1. Technical Field
The present invention relates to a semiconductor device and a method of manufacturing the same.
2. Related Art
Aiming at reducing the ON resistance of trench-gate-type MOSFET structures by narrowing the cell distance, a large-scale shrinkage of the cell may be achieved by filling stripe-patterned gate trenches with an insulating interlayer, after removing by over-etching a part of gate polysilicon layer preliminarily filling up the gate trenches, and by arranging a stack of an N+-source layer and a P+-base layer alternately with the gate trenches.

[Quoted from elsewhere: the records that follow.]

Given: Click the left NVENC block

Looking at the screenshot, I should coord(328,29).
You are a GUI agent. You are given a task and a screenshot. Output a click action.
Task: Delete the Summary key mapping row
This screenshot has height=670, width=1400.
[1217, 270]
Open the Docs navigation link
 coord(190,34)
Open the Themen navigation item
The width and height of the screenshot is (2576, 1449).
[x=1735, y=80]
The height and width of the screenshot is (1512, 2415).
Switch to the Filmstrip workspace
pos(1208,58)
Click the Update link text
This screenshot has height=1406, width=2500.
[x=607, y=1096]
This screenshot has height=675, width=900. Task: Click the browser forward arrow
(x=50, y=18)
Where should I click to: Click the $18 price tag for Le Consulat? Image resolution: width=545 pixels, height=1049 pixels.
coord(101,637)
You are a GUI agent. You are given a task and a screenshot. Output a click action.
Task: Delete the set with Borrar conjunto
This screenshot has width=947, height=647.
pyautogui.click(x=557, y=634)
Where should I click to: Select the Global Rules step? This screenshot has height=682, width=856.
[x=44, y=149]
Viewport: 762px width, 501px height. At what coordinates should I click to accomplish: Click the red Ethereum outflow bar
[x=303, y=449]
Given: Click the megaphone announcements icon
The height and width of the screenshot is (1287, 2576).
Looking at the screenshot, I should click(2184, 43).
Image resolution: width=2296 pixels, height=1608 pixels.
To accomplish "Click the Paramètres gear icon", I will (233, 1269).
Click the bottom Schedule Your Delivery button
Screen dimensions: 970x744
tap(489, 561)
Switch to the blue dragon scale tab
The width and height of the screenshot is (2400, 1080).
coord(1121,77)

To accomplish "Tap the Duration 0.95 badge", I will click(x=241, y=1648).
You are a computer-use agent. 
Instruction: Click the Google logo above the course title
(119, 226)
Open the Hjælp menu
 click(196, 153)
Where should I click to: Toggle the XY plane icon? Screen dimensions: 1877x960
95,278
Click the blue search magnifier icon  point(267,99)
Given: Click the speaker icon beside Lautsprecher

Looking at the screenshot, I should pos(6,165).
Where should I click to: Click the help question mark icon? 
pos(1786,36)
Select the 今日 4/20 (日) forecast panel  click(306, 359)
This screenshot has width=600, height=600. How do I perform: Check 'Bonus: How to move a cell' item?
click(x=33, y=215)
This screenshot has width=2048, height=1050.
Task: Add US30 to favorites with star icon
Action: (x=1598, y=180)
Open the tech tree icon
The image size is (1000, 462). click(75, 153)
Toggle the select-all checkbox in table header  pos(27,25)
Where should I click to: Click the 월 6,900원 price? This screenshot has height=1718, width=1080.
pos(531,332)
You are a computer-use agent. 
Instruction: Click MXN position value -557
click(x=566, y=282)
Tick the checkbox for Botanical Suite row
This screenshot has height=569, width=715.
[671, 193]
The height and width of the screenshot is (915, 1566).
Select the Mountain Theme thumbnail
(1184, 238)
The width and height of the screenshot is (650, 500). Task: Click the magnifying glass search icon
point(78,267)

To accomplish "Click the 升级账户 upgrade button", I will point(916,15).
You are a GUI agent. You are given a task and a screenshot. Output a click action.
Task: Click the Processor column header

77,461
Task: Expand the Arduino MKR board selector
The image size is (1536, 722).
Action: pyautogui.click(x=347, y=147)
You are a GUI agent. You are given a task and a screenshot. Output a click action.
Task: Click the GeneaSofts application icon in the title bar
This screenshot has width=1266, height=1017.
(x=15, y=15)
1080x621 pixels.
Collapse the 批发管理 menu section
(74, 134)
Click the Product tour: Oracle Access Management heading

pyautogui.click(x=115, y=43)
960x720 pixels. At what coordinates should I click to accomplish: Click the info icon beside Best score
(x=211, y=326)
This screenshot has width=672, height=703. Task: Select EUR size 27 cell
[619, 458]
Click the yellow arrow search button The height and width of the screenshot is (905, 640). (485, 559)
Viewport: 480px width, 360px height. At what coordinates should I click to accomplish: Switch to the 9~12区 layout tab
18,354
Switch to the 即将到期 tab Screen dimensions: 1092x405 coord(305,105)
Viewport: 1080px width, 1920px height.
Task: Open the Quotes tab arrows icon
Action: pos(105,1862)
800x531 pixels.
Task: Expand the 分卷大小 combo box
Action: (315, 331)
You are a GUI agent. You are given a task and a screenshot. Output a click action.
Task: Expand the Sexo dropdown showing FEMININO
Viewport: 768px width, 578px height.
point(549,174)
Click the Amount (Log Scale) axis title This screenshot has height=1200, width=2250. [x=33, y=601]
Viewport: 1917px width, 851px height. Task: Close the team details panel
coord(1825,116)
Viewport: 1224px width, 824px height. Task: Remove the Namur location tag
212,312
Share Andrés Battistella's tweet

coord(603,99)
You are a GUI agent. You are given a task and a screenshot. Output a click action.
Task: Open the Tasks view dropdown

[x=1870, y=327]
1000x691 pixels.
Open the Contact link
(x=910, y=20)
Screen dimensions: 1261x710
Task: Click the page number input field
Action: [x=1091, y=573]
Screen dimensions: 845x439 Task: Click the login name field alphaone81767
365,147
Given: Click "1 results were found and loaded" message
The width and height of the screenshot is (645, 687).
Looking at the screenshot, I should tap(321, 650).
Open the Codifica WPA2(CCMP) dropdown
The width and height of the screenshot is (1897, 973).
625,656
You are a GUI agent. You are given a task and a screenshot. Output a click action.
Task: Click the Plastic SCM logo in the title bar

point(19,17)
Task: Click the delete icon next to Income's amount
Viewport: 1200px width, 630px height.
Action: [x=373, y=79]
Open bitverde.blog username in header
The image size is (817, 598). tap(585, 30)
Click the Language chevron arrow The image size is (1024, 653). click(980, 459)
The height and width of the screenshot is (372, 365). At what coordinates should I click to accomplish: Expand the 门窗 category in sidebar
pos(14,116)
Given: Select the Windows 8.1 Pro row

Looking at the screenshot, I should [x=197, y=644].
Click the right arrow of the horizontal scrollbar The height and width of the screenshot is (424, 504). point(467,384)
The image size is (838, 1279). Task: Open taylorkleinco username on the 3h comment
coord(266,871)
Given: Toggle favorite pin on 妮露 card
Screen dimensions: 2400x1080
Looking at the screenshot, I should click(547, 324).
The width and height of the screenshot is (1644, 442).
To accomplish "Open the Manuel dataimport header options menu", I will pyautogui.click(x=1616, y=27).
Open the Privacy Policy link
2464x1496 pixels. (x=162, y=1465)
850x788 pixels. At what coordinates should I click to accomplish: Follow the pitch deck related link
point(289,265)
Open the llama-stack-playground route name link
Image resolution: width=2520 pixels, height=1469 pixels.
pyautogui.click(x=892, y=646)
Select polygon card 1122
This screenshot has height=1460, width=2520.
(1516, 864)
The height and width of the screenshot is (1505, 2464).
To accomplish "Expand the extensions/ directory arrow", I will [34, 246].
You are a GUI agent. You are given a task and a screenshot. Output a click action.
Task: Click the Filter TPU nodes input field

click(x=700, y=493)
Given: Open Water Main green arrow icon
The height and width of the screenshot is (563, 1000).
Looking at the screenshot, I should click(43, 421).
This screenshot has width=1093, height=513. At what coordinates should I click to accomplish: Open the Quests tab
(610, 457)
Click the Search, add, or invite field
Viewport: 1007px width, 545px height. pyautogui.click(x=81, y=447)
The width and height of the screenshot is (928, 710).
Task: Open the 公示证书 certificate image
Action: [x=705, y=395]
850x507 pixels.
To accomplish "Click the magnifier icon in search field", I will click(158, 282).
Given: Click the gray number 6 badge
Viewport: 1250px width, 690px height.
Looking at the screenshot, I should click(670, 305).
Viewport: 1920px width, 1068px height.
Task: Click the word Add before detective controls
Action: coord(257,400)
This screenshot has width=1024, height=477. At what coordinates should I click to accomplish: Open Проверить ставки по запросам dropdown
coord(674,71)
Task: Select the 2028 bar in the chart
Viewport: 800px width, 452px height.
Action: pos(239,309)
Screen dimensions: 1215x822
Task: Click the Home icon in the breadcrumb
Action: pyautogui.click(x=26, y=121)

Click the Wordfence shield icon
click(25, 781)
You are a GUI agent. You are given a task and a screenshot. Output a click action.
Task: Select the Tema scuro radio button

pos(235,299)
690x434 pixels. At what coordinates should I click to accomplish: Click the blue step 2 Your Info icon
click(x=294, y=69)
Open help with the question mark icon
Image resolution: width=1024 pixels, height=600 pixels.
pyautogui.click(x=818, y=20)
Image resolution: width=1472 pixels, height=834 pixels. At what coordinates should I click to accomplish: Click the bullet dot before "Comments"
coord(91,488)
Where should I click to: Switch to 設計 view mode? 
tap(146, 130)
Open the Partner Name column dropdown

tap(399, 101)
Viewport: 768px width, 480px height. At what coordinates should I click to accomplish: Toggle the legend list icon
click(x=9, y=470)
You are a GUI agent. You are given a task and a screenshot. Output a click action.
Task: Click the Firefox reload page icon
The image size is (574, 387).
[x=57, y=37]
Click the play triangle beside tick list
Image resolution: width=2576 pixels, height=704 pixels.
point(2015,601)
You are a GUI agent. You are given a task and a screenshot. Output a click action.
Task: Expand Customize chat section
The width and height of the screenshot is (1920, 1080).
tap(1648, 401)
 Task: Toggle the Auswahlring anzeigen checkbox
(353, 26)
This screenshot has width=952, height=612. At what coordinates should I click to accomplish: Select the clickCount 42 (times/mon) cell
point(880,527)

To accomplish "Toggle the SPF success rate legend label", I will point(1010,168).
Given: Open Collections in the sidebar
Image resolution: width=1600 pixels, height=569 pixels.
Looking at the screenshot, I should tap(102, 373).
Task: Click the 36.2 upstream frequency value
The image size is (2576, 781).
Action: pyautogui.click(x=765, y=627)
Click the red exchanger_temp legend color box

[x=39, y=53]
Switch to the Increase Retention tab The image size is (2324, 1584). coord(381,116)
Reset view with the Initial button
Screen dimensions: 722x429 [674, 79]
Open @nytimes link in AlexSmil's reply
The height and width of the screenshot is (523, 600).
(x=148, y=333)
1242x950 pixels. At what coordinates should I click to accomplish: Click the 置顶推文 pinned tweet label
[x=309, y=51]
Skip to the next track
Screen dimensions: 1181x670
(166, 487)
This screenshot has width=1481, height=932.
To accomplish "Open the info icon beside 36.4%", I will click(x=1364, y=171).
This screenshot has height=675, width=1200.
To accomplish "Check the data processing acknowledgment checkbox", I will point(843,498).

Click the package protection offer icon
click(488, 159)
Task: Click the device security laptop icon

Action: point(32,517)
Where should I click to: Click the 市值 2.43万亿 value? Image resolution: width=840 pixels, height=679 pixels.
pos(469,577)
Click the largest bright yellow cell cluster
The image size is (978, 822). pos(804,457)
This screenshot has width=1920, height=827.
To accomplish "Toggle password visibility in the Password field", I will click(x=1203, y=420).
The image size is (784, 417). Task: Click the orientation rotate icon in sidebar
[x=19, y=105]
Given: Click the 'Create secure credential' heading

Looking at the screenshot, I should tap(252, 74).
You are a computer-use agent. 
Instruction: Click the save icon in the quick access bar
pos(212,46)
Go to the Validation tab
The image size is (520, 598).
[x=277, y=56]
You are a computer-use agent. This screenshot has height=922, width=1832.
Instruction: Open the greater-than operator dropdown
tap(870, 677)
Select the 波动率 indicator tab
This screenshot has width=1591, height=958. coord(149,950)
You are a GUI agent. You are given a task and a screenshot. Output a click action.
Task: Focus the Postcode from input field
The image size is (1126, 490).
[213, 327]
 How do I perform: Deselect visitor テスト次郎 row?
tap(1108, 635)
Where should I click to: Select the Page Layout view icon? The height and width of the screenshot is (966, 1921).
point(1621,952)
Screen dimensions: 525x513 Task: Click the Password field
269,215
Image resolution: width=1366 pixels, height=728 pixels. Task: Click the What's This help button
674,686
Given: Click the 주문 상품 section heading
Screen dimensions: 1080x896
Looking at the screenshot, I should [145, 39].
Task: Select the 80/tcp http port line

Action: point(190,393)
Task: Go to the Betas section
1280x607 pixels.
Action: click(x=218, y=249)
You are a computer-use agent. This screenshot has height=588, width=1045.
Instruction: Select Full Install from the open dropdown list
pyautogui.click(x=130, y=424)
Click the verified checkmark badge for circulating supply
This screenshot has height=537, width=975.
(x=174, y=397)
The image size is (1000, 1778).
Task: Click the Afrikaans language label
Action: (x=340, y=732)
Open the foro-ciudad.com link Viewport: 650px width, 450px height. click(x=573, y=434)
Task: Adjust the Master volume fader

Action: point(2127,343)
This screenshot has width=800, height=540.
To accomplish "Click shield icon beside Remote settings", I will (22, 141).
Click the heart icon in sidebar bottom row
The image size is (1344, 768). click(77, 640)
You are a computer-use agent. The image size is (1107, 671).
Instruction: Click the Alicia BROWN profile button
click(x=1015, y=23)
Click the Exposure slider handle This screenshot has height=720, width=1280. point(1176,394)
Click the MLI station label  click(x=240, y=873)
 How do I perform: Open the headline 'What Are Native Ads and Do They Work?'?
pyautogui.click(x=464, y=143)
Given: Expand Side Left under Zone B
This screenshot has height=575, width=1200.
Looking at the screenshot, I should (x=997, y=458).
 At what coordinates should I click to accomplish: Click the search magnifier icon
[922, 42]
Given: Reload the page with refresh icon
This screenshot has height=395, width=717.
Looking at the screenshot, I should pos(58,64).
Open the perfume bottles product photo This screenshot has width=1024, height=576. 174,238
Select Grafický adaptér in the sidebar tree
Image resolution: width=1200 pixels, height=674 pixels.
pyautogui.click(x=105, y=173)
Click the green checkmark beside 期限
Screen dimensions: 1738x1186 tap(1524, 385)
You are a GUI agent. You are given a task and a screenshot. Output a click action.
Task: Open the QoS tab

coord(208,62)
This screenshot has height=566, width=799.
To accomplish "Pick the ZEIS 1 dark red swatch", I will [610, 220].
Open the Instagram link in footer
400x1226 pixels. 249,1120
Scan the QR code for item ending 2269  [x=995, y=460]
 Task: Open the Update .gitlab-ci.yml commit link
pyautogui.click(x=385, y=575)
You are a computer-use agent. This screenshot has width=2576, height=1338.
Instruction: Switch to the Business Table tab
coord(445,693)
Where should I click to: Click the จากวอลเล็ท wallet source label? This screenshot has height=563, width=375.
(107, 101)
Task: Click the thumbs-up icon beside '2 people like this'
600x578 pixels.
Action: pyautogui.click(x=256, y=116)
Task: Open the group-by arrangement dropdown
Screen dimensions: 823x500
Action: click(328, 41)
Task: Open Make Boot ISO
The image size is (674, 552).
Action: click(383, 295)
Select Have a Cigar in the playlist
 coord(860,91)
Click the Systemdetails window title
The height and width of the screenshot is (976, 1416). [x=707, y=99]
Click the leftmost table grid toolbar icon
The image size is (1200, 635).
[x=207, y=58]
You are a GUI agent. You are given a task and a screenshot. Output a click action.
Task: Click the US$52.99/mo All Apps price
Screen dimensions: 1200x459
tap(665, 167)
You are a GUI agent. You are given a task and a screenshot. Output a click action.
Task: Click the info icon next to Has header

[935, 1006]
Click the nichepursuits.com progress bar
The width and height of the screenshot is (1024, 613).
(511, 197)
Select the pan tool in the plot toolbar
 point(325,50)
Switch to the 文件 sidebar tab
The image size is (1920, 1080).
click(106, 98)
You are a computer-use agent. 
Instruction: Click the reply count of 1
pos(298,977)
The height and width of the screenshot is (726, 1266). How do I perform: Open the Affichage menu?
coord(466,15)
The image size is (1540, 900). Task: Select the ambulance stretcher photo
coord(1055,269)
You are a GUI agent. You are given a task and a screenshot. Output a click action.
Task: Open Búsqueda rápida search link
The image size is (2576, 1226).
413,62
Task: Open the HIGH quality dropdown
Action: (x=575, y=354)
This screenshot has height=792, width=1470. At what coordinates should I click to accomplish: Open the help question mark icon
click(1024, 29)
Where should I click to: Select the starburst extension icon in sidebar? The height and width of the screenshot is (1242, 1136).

The U.S. Pat. No. 6,916,712 describes a MOSFET based on a structure having buried insulating interlayers in trenches. A process of manufacturing the conventional MOSFET having the buried insulating interlayers in the trenches will be explained referring to FIGS. 2A to 2C, and FIGS. 3A to 3D.
First, before the trenches are formed, a P-base layer 202 is formed in a substrate by ion implantation 201 effected in the direction of normal line (FIG. 2A). Next, trenches 203 are formed, and a gate oxide film 204 and a polysilicon layer 205 are formed over the trenches 203 (FIGS. 2B, 2C). The entire surface of the polysilicon layer 205 is then etched back, to thereby leave polysilicon layers 205 which serve later as buried gate electrodes in the trenches (FIG. 3A). Buried insulating interlayers 206 are then formed in the trenches 203 (FIG. 3B).
Regions of the P-base layers 202 reserved for later formation of a back gate layer are masked with a photoresist 207, and N+-source layers 209 are formed over the P-base layers 202 by ion implantation 208 (FIG. 3C). P+-back gate layers 210 and a source electrode 211 are then formed (FIG. 3D).
In the above MOSFET having the buried insulating interlayers in the gate trenches, the polysilicon layer 205 is etched back so as to allow filling-up of the trenches 203 with the buried insulating interlayer 206. In this process, it has been necessary to form the N+-source layers 209 deeply enough, so as not to cause offset, which means that the bottom lines of N+-source layers 209 are unsuccessful to reach the level of the upper end of the polysilicon layers 205 which serve as the buried gate electrodes.
The present inventors study an avalanche operation of the above MOSFET showed, to find the following problem. This problem in the avalanche operation will be explained, referring to FIG. 4.
Since the P-base layers 202 and the N+-source layers 209 are formed as described in the above, the thickness of each of these layers is almost constant. Also since the N+-source layers 209 are formed deeply enough, so as not to cause offset with respect to the polysilicon layers 205 remained after the etch-back, so that the P-base layers 202 are formed shallow and flat.
Accordingly, due to a small thickness 302 of the P-base layers, there has been known a problem in that the base resistance along a current path 301 towards the P+-back gate layers 210 increases, and the Avalanche resistance degrades as a consequence.
In the MOSFET under the Avalanche operation, the base resistance along the current path largely affects the breakdown voltage. It is generally considered that shallower N+-source layers and deeper P-base layers may be advantageous to moderate the resistance along the path of Avalanche current, and to improve the Avalanche resistance.
In view of avoiding the above-described offset and of moderating the ON resistance, the N+-source layers are necessarily deepened. This may, however, make the P-base layers relatively shallower, so that the base resistance towards the P+-back gate layer may increase, and thereby the Avalanche resistance may degrade. On the other hand, an attempt of making the N+-source layers shallower, aimed at improving the Avalanche resistance, may not only make the N+-source layer and the gate polysilicon layer more likely to cause the offset therebetween, but also increase the ON resistance.
In short, the conventional structure has been suffering form a trade-off problem between that reduction in the ON resistance and improvement in the Avalanche resistance.
At present, there have been known a variety of proposals on the above-described, stripe-patterned, gate trench MOSFETs (see Japanese Laid-Open Patent Publication No. 2008-112936, for example).
The MOSFET having the buried insulating interlayers in the trenches described in the U.S. Pat. No. 6,916,712 has been suffering from a problem in that the Avalanche resistance degrades if the N+-source layers are made deeper, aiming at reducing the ON resistance. On the other hand, the ON resistance increases if the N+-source layers are made shallower, aiming at improving the Avalanche resistance.